Sample Type / Medical Specialty: Neurology
Sample Name: CT Brain - Calcification of Basal Ganglia
CT Brain to evaluate episodic mental status change, RUE numbness, chorea, and calcification of Basal Ganglia (globus pallidi).
(Medical Transcription Sample Report)
Episodic mental status change and RUE numbness, and chorea (found on exam).HX:
This 78y/o RHM was referred for an episode of unusual behavior and RUE numbness. In 9/91, he experienced near loss of consciousness, generalized weakness, headache and vomiting. Evaluation at that time revealed an serum glucose of >500mg/dL and he was placed on insulin therapy with subsequent resolution of his signs and symptoms. Since then, he became progressively more forgetful, and at the time of evaluation, 1/17/93, had lost his ability to perform his job repairing lawn mowers. His wife had taken over the family finances.

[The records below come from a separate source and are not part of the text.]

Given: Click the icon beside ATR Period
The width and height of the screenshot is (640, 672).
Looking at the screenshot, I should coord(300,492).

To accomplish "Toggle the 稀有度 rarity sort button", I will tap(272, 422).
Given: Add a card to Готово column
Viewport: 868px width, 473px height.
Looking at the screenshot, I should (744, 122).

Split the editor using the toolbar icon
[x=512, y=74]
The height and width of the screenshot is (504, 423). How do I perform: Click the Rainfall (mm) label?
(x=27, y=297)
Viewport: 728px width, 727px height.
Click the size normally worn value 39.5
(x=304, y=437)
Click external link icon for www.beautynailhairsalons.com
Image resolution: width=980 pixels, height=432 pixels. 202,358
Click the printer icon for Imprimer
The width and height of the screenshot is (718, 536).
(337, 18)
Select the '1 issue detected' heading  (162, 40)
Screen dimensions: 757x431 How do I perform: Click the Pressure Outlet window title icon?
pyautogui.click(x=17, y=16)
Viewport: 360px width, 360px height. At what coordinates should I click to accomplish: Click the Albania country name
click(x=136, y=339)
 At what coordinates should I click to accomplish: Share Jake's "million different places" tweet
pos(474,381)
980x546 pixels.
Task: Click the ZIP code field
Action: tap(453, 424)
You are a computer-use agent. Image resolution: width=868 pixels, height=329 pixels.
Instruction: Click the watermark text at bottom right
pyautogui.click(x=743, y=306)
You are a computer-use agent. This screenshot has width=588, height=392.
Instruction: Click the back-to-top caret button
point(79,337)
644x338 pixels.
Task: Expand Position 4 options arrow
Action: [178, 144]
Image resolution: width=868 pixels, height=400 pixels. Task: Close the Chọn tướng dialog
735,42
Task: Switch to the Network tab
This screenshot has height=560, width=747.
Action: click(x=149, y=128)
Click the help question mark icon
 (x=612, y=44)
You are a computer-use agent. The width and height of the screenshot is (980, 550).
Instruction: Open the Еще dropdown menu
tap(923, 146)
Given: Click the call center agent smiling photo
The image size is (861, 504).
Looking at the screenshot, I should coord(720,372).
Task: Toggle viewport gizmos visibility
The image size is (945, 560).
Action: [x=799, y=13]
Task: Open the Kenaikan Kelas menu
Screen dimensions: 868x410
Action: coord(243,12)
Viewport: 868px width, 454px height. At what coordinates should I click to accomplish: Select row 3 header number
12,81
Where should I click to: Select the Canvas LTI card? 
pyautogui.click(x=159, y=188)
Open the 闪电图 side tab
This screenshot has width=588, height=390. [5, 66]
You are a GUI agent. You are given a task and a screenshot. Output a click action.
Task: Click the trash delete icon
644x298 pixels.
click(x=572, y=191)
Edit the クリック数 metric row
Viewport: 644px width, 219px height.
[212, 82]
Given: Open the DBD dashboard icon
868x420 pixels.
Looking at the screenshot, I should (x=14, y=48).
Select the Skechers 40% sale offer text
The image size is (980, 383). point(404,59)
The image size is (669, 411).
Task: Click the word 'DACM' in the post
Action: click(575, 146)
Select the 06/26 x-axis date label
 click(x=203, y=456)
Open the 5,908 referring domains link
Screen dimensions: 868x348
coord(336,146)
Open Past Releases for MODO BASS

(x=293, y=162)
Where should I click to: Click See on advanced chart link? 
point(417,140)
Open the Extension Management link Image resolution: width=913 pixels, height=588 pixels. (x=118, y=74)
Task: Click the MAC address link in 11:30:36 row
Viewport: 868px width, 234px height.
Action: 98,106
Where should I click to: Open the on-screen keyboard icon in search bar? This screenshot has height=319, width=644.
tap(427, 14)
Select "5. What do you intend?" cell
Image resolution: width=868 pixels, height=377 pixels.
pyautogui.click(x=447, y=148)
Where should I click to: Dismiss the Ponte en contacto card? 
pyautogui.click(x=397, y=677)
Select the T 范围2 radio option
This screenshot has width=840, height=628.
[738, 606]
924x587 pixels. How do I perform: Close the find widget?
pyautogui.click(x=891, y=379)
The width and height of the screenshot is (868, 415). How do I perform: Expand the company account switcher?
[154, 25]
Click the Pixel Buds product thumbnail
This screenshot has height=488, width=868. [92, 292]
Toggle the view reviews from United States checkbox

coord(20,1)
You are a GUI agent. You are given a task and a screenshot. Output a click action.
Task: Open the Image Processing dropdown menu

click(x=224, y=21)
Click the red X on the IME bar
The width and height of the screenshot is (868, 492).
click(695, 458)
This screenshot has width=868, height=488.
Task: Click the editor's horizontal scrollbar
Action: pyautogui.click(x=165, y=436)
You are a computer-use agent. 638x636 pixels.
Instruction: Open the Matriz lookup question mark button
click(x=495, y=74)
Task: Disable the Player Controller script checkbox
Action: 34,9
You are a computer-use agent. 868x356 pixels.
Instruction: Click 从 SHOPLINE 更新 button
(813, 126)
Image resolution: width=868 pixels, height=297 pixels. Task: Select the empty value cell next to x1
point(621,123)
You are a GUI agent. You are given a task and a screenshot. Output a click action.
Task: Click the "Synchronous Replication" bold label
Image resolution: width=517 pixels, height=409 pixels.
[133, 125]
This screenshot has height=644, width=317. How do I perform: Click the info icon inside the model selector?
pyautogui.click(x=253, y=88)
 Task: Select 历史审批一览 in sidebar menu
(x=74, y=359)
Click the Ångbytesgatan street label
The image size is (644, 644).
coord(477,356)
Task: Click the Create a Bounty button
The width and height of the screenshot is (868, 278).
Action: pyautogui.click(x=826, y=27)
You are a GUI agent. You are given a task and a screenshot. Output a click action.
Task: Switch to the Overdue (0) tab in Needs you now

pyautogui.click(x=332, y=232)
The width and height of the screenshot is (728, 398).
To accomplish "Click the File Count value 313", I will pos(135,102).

He had also been "stumbling," when ambulating, for 2 months prior to presentation. He was noted to be occasionally confused upon awakening for last several months. On 1/15/93, he was lying on a couch when he suddenly began throwing pillows and blankets for no apparent reason. There had been no change in sleep, appetite, or complaint of depression.
In addition, for two months prior to presentation, he had been experiencing 10-15minute episodes of RUE numbness. There was no face or lower extremity involvement.
During the last year he had developed unusual movements of his extremities.MEDS:
NPH Humulin 12U qAM and 6U qPM. Advil prn.PMH:
1) Traumatic amputation of the 4th and 5th digits of his left hand. 2) Hospitalized for an unknown "nervous" condition in the 1940's.SHX/FHX:
Retired small engine mechanic who worked in a poorly ventilated shop. Married with 13 children. No history of ETOH, Tobacco or illicit drug use. Father had tremors following a stroke. Brother died of brain aneurysm. No history of depression, suicide, or Huntington's disease in family.ROS:
no history of CAD, Renal or liver disease, SOB, Chest pain, fevers, chills, night sweats or weight loss. No report of sign of bleeding.EXAM:
BP138/63 HR65 RR15 36.1C
MS: Alert and oriented to self, season; but not date, year, or place. Latent verbal responses and direction following. Intact naming, but able to repeat only simple but not complex phrases. Slowed speech, with mild difficulty with word finding. 2/3 recall at one minute and 0/3 at 3 minutes. Knew the last 3 presidents. 14/27 on MMSE: unable to spell "world" backwards. Unable to read/write for complaint of inability to see without glasses.
CN: II-XII appeared grossly intact. EOM were full and smooth and without unusual saccadic pursuits. OKN intact. Choreiform movements of the tongue were noted.
Motor: 5/5 strength throughout with Guggenheim type resistance. there were choreiform type movements of all extremities bilaterally. No motor impersistence noted.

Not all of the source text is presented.